## TÂCHE DEMANDÉE 1
Affichez toutes les lignes qui contiennent la chaîne « coordinate », en tenant compte de la casse.

Les actionnaires majoritaires (Daniel Sanchez Llibre et Ramon Condal) agés et usés n’ayant pas la capacité financière pour réinjecter des fonds dans leur club se sont résolus à vendre leurs parts à un investisseur susceptible de redonner au club une ambition sportive à la hauteur de son histoire. De nombreuses rumeurs ont circulé ces dernières années avant que fin 2015 soit officialisé un accord entre les actionnaires majoritaires et le groupe chinois Rastar propriété de Chen Yansheng. Ce dernier va racheter le paquet actionnarial de Condal et Llibre pour devenir propriétaire de 60% du club.
Cet investissement constitue un double évènement :
– pour l’Espanyol c’est peut être le début d’un retournement de tendance avec le rêve d’une évolution à la Manchester City, sachant que le club dispose déjà d’excellentes infrastructures.

## TÂCHE DEMANDÉE 2
Relevez toutes les personnes nommées dans le texte sur le rachat de l'Espanyol.

## Entrées de position des éléments

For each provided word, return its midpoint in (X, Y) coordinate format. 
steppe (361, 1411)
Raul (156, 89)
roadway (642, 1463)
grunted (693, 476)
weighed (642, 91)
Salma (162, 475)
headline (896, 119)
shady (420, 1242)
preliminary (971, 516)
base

## RÉPONSE ATTENDUE 1
For each provided word, return its midpoint in (X, Y) coordinate format. 

## RÉPONSE ATTENDUE 2
Daniel Sanchez Llibre, Ramon Condal, Chen Yansheng